En mars 2022, motivée pour reprendre le chemin de l’entrainement, les médecins de la Fédération française ne la jugent pas assez rétablie physiquement. Interdite de participer à une quelconque compétition pour une durée indéterminée, la rupture est consommée. Française de naissance, née d’un papa algérien, Kaylia Nemour décide de changer de nationalité sportive, elle se tourne vers l’Algérie. En juillet 2022, la FIG (fédération internationale de gymnastique) valide cette décision. La France voit rouge. La gymnaste est contrainte de respecter le cadre réglementaire d’une année de carence avant de rejoindre son nouveau pays d’accueil. Une situation jugée inacceptable pour la famille de l’athlète, cette décision obstrue une fois encore les ambitions olympiques de l’adolescente. Saisie, la ministre française des sports, Amélie Oudéa-Castera, encourage la Fédération française à mettre fin au blocage. En mai 2023, l’Algérienne Kaylia Nemour est sacrée championne d’Afrique au concours général à Prétoria.
Il n’y a pas de grande championne sans adversité. En 2021, à Tokyo, Simone Biles arrive aux jeux en star (quadruple championne Olympique à Rio). Les attentes sont à la hauteur de son statut, mais le mental n’y est pas. Ses prestations sont éloignées de son niveau même si elle prend le bronze à la poutre.

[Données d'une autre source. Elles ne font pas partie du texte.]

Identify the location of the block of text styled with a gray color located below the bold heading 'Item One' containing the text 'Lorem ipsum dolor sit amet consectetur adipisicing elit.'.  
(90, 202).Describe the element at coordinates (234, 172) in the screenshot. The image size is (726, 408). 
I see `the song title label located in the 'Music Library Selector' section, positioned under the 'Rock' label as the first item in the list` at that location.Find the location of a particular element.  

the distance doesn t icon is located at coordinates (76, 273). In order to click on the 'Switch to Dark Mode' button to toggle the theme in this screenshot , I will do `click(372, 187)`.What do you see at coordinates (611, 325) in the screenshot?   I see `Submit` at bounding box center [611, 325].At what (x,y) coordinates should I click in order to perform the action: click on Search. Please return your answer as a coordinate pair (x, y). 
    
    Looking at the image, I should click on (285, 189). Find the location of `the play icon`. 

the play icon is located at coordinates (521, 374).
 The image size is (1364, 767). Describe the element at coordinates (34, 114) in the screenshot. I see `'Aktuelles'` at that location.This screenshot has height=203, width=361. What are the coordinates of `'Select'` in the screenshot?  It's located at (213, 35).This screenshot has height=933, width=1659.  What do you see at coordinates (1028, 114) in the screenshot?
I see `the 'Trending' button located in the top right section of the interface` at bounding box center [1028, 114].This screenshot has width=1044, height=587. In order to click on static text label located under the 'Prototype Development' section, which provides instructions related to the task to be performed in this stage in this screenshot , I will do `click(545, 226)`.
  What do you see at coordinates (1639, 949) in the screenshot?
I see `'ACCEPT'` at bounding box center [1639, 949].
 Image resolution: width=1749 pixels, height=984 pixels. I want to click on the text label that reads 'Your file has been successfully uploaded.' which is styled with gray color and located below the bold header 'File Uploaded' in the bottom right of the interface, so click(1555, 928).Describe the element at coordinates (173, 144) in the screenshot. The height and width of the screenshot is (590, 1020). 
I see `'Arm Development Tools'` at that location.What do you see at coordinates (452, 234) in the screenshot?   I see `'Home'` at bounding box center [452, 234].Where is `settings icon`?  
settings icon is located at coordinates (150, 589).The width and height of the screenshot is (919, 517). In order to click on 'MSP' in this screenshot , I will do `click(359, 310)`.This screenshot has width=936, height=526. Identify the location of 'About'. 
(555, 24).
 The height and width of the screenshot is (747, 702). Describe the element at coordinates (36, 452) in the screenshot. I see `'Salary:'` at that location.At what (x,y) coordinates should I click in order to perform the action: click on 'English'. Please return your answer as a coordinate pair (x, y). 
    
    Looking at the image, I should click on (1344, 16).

Le 27 juillet, elle se retire du concours complet par équipes et le lendemain de toutes les autres compétitions pour préserver sa santé mentale. Elle argue face à la presse une perte de repère dans l’espace. Rares sont les athlètes à reconnaître que la pression peut être une douleur insaisissable. Plus tard, le mot dépression sera prononcé. En octobre 2023, aux mondiaux à Anvers, l’Américaine signe un retour fracassant (5 médailles dont 4 titres). Femmes fortes, femmes de caractères, Simone Biles et Kaylia Nemour ont leur propre vie, leur propre trajectoire. Dimanche passé, l’une et l’autre se sont qualifiées pour le concours général le 1er aout prochain. L’Américaine est déjà entrée dans l’histoire en réalisant un Yurchenko double carpé en qualification. C’est la première fois qu’une athlète réalise cet exploit dans des Jeux Olympiques. L’Algérienne a certainement observé avec admiration son ainée. Kaylia Nemour nourrit le secret espoir de décrocher une médaille d’or, le 4 août prochain, aux barres asymétriques pour l’Algérie.